DATA UNDER STUDY Block Start
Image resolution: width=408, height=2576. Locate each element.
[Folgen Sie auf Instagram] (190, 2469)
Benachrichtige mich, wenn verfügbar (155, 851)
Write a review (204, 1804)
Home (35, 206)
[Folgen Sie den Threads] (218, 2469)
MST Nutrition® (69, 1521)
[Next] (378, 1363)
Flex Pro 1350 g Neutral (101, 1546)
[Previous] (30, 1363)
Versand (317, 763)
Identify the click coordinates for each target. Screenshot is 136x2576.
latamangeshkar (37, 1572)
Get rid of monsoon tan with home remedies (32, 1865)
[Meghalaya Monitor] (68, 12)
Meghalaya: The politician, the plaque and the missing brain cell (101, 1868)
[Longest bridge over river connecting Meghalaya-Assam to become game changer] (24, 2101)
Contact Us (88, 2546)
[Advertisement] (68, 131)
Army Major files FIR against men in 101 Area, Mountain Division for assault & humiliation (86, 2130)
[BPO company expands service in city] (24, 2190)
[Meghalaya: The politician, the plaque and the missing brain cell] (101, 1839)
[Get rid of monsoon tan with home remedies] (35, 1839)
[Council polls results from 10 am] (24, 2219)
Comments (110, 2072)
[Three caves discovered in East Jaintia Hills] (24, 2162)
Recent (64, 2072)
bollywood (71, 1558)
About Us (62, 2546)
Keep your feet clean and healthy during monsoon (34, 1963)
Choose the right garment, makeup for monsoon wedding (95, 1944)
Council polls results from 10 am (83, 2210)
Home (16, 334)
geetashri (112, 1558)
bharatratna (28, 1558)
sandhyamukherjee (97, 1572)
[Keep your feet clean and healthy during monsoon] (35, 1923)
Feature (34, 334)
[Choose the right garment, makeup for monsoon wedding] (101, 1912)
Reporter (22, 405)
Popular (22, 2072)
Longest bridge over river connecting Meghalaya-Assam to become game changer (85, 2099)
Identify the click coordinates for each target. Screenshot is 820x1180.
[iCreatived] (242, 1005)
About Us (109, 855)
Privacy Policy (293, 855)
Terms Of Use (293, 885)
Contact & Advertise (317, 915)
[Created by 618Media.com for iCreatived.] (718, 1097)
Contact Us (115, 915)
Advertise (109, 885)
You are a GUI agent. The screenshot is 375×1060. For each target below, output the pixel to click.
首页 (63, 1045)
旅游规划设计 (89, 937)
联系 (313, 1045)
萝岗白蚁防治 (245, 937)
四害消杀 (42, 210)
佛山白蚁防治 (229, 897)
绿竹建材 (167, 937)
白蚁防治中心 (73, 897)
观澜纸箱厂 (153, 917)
DATA UNDER STUDY Block End
▶ _INSTRUCTIONS FOR THE TASK_
In the records above, find every line with the word "Assam" and copy it.

▶ _YOUR RESPONSE_
[Longest bridge over river connecting Meghalaya-Assam to become game changer] (24, 2101)
Longest bridge over river connecting Meghalaya-Assam to become game changer (85, 2099)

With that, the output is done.